Many businesses who are looking to boost their sales, make themselves more dominant in their niche markets, and increase their revenues, seek to incorporate online marketing campaigns in their marketing strategies. This is usually through email marketing, social media marketing and search engine advertising. The purpose of the online marketing campaign is to direct paid traffic to their websites, often with a call to action, and result in direct conversions either through sales or subscriptions. It is often done together with other strategies like Search Engine Marketing directing organic traffic to the site.
What makes an online marketing campaign successful?
To have a successful digital marketing campaign, you need to know the metrics that indicate whether your campaign is going to be successful or not. You need to know how PPC marketing campaign works.
A successful pay-per-click (PPC) marketing campaign is one in which gets the most return on their investment. This return is often in the form of conversion rates in relation to the amount of money spent on the campaign.
Two important metrics to monitor
You need an ad tracking tool like Ad watcher to give you detailed summary reports on the performance of your ads on multiple platforms. The following are the most important factors to look out for when you are launching an online marketing campaign:
- Quality Score
Ranging from 1-10, with 10 being the highest, quality scores indicate the quality of the ad you have put up and how high it will be ranked and how frequently it is viewed.

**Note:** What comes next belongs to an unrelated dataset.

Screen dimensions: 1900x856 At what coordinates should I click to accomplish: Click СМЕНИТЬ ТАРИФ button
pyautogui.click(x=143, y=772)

To get a good quality score, you need to use relevant keywords on the ad title and copy, and have an attractive website layout with captivating content that makes visitors stay longer. When visitors stay longer on your site, the bounce rates are low and the chances that that visit will lead to a successful conversion significantly rises.
The keywords used should be relevant and useful to the products being advertised in order to achieve conversions from the traffic coming in from the campaign. Having relevant keywords improves the quality score of your ad and how high the as it will be ranked and how often it shows up.
Ad tracking tools will give you interfaces to monitor the performance of your keywords; know which ones are leading to sales and those that are leading to invalid clicks.
- The Cost-Per-Click
The cost-per-click (CPC) is the amount of money you are charged for one paid visitor to your landing page. For example, if your CPC is $1, for an online marketing budget of $1000, your campaign will reach 1000. If the CPC goes to as low as $0.5, the traffic increases to 2000. Thus, a lower CPC results in higher traffic for a given budget.
If you are able to lower your CPC, then you get more traffic for less money.
You should know the cost per click of all your ads on all platforms and give you a comparative report so you know which campaigns are driving up your sales and which ones are not. From that, you can then make an informed decision on where to invest more.